[Data shown Boundary: Start]

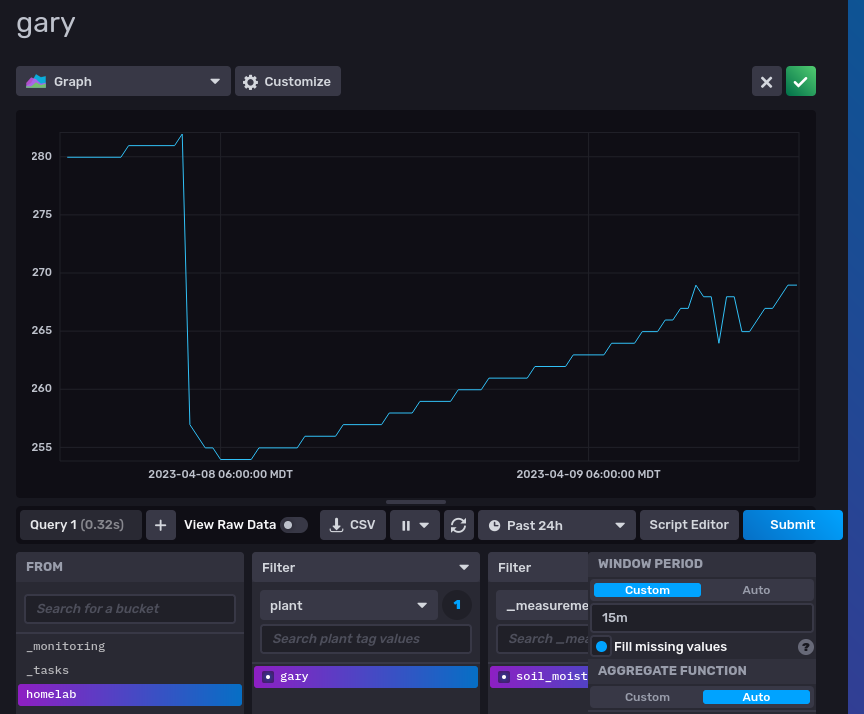Screen dimensions: 864x714
Task: Select the homelab bucket
Action: coord(129,694)
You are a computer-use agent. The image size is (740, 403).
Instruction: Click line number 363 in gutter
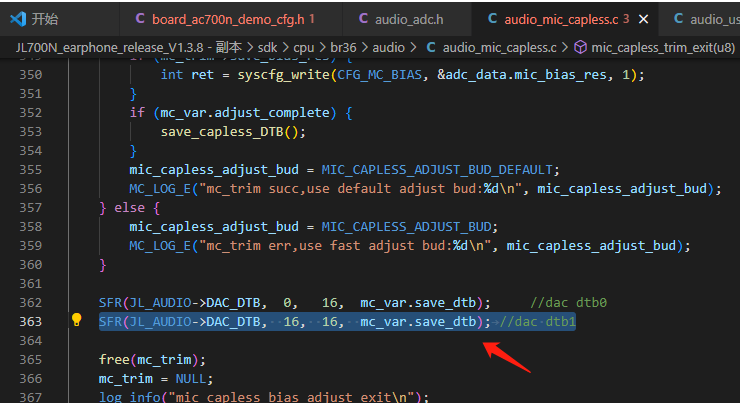coord(31,321)
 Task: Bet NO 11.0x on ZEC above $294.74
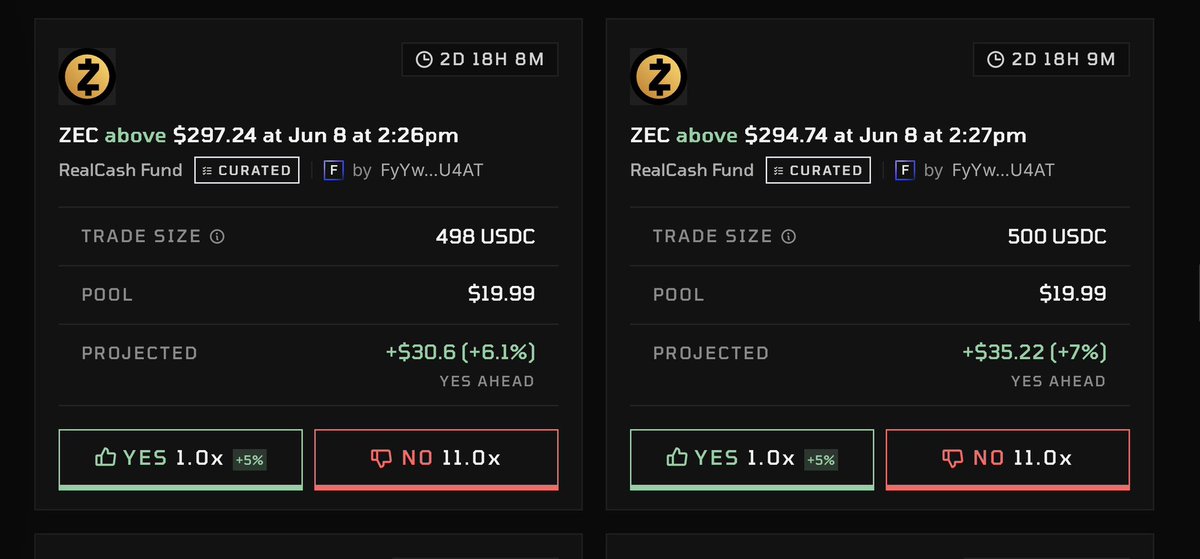[x=1008, y=459]
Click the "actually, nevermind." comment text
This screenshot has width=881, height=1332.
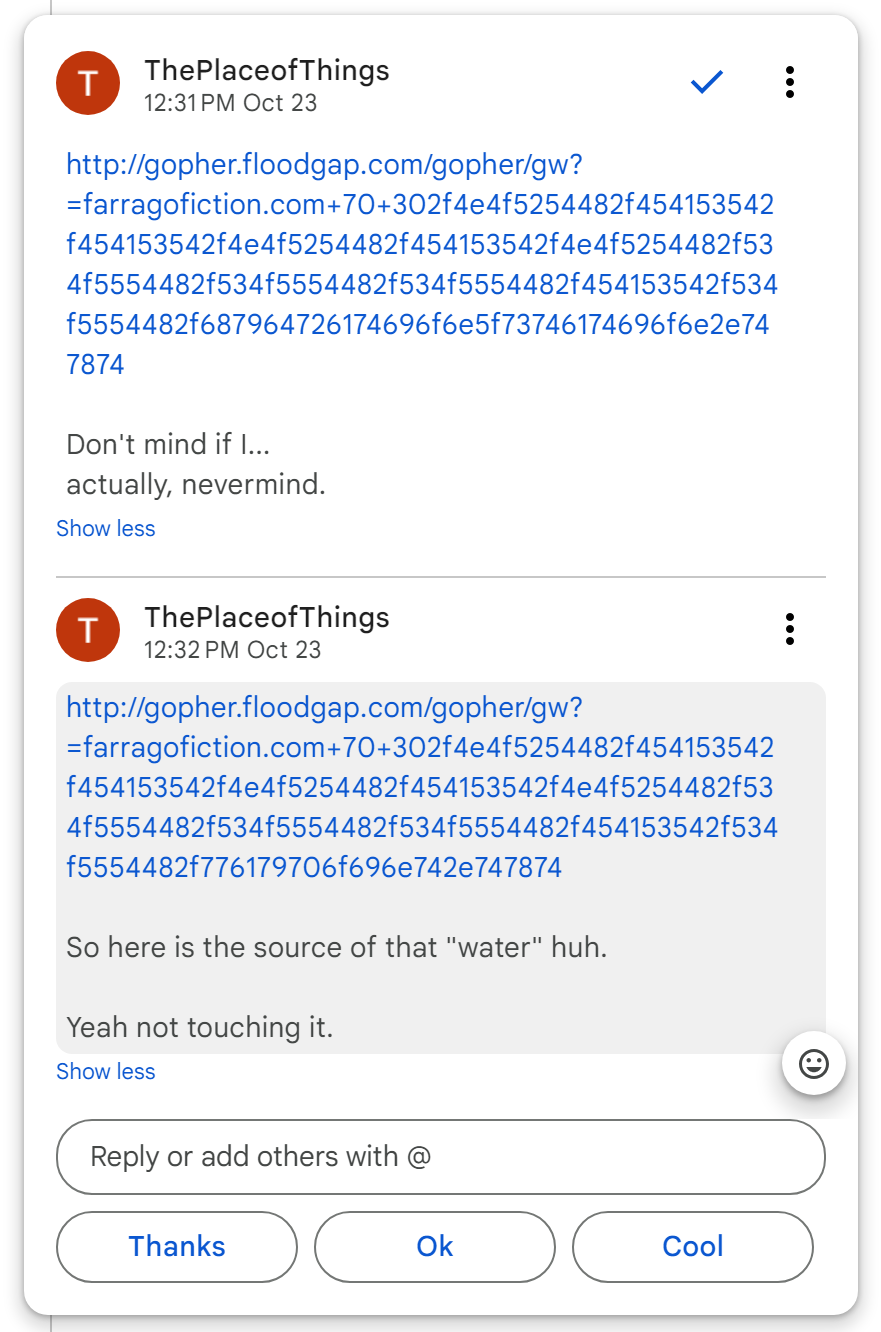pyautogui.click(x=196, y=485)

[Data shown Boundary: End]

Leaving the pictures out, set down exactly the lines from the one with "Task: Bet NO 11.0x on ZEC above $294.74" through the end of the records.

#### Solution to the problem
 Task: Bet NO 11.0x on ZEC above $294.74
[x=1008, y=459]
Click the "actually, nevermind." comment text
This screenshot has width=881, height=1332.
pyautogui.click(x=196, y=485)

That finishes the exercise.